The following screenshot shows two codes: network object generator (i.e., G) and its visualization in Python (see Figure 13). If there are more than a few nodes (i.e., actor) and edges (e.g., relation), Python network graphs are not visually attractive. Instead, a few researchers use other visualization tools such as Gephi (e.g., Raupp, 2019; Yang et al., 2017). The software is free to use on Windows and Mac (download and see in detail at https://gephi.org).

Figure 13

The code in Figure 14 transforms the network data into an excel for Gephi. To import the excel spreadsheet on Gephi, click file → import spreadsheet → open excel file (Gephi_df.xlsx) → import as “Edges table” in general excel options → finish.

Figure 14

Here, n indicates the number of the relations (i.e., how many times a source mentions a target on Twitter). Compared to a Python graph, Gephi generates visually attractive and easy-to-understand network graphics (see Figure 15).  

Figure 15

Centrality is one of the most frequently used metrics in network analysis. There are many different types of centrality, such as in-degree/out-degree centrality, betweenness centrality, eigenvector centrality, and so on. In the shared code, the NetworkX Python package provides different types of centrality calculations. See more network algorithm parameters at NetworkX (n.d.). For example, when “degree_centrality” in the below code is replaced with “betweenness_centrality,” it generates between-centrality scores for each node (see Figure 16).   

Figure 16

Suggested Curriculum

If an introductory level SMA course is provided within a semester of 16 weeks, it is possible to design the courses as in Table 3. It is critical for students to type and edit the shared codes rather than just read or see them in order to achieve the learning objectives in this teaching brief. The suggested curriculum, therefore, focuses on hands-on experience for PR SMA with Python. The first week introduces the course. Then, the next two weeks teach PR in the digital era, social media and its application in PR, and the SMA case study. After the conceptual understanding of SMA, two weeks would be required to teach each practical programming section: Python basic, data collection, text mining, and network analysis. Finally, the remaining weeks will be used for final projects and presentations. Considering students’ abilities and prerequisite courses, the curriculum would be adjusted to serve unique class demands.

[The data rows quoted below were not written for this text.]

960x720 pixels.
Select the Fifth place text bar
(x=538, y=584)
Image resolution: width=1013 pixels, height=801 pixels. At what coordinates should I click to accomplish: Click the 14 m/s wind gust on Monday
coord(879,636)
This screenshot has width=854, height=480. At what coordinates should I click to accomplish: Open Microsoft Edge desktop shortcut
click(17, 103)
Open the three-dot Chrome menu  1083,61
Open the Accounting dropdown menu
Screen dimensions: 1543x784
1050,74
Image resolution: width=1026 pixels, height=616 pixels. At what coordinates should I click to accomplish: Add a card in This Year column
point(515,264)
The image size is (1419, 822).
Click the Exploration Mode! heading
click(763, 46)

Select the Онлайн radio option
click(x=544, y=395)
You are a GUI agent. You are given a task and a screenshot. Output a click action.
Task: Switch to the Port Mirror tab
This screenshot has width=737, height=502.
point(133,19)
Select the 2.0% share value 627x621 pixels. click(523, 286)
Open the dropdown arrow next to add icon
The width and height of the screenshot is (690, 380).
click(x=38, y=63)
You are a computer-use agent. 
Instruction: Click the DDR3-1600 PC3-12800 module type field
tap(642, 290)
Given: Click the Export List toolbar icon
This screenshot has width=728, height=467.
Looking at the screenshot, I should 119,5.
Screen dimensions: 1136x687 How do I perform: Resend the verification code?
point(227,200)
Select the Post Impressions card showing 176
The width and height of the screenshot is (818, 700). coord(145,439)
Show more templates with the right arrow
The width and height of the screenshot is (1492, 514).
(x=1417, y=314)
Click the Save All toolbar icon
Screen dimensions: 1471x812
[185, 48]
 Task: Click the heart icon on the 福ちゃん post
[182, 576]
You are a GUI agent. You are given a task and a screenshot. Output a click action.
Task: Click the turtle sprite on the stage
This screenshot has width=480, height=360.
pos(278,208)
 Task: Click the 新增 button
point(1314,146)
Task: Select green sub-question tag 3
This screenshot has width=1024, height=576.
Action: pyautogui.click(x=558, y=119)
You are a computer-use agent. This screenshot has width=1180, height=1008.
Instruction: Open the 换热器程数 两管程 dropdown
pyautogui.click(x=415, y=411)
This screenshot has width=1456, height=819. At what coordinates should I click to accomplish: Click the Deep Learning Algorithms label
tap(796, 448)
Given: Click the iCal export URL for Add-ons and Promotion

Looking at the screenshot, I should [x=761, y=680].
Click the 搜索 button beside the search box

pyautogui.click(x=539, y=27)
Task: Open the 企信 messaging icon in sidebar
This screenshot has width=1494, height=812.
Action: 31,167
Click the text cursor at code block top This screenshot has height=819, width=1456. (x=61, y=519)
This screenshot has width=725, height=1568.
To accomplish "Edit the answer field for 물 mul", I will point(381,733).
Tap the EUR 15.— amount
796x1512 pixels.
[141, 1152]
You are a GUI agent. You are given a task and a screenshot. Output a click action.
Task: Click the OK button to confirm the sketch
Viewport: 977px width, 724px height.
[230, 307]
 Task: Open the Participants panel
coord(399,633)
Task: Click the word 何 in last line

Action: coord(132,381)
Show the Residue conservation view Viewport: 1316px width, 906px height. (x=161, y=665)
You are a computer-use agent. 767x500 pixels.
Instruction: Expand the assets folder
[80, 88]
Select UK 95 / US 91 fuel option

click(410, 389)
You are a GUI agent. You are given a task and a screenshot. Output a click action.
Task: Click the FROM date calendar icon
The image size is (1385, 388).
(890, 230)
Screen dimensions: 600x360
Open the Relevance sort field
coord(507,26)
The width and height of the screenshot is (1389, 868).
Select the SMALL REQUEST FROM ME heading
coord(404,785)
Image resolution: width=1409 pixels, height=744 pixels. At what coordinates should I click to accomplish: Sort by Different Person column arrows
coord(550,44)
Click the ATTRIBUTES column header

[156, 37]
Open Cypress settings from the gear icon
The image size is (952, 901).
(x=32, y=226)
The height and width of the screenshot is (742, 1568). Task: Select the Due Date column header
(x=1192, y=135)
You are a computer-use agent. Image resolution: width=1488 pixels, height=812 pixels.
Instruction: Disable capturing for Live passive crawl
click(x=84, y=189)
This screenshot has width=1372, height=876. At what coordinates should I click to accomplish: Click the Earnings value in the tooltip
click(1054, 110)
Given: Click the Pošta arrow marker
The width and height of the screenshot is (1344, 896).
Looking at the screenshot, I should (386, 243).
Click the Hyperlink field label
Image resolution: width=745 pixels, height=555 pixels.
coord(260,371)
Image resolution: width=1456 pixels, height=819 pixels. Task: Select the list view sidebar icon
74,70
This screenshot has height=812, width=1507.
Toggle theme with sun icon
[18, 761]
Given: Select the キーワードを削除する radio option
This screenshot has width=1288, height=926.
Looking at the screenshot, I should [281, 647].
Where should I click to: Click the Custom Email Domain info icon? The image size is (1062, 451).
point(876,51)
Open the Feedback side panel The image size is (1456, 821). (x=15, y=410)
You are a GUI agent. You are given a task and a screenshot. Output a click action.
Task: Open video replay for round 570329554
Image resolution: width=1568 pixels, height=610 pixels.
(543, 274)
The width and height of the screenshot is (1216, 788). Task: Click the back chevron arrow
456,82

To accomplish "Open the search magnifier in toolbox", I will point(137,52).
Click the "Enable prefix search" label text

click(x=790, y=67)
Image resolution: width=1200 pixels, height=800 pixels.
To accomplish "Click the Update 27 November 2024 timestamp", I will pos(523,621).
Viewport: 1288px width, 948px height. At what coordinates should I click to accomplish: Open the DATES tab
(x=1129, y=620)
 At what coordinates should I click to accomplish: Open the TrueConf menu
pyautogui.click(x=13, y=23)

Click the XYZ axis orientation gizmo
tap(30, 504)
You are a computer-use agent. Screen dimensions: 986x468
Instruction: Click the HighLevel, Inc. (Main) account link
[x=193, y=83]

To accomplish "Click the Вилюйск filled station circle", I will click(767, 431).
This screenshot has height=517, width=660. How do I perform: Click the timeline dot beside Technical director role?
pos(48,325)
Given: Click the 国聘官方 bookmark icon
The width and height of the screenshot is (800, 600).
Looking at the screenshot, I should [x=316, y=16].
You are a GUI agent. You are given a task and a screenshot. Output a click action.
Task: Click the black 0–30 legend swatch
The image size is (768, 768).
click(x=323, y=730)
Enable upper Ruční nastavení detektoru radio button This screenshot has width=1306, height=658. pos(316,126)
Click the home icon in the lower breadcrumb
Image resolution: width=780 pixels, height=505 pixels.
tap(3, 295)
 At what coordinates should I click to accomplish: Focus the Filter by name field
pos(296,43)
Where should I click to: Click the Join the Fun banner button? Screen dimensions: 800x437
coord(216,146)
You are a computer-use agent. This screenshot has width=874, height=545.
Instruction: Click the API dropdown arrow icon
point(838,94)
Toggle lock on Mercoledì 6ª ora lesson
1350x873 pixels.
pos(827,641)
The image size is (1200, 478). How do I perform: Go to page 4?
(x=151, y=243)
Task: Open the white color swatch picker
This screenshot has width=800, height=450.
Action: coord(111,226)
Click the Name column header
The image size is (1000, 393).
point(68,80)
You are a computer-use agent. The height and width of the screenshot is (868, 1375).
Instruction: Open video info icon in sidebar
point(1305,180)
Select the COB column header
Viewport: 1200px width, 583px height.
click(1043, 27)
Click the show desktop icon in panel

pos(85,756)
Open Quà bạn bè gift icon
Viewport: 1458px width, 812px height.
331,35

Table 3: Example of PR SMA Course Curriculum

WeekTopicContents
1Introduction– Introduction to Course and Python
– PR in the digital era
– Social media and its application in PR
– Understanding social media analytics
3-4Python programming– Installation and Setup of Python and Jupyter Notebook
– Installing Python packages
– Reading and writing data (e.g., XLXS, CSV)
– data types (e.g., list, dictionary, tuple, JSON)
– Pandas data structure
– Data cleaning (e.g., data selection, merge, recode)
– Basic functions (e.g., define, for, if-else, while)
5-6Data collection– See learning outcome in Table 1 for programming contents
– Three different ways of data collection: crawling, API, and industrial platform)
– Introduction to data collection with API
– Data collection assignment
7-8Text mining– See learning outcome in Table 1 for programming contents
– Conceptual understanding of text mining
– Text mining assignment
9-10Network analysis– See learning outcome in Table 1 for programming contents
– Conceptual understanding of network analysis
– Network analysis assignment
11-13Applications of social media analytics– SMA case study – Social media metrics and evaluations
– Social media campaigns based on SMA
14-15Final project– Final project introduction
– Group Work days
16Student presentation– Final project presentation

What if educators can’t offer a separate class focusing on social media analytics and PR? We suggest a short course in a PR research class. Generally, PR research classes should cover many topics, such as qualitative research and quantitative research. However, research methods in the digital age should teach how to use social media to solve PR problems. PR educators may suggest multiple research methods using qualitative skills (e.g., focus group interview), quantitative skills (e.g., survey), and social media analytics through Python (e.g., text mining and network analysis). Students will be allowed to analyze unstructured data by choosing between text mining and network analysis.   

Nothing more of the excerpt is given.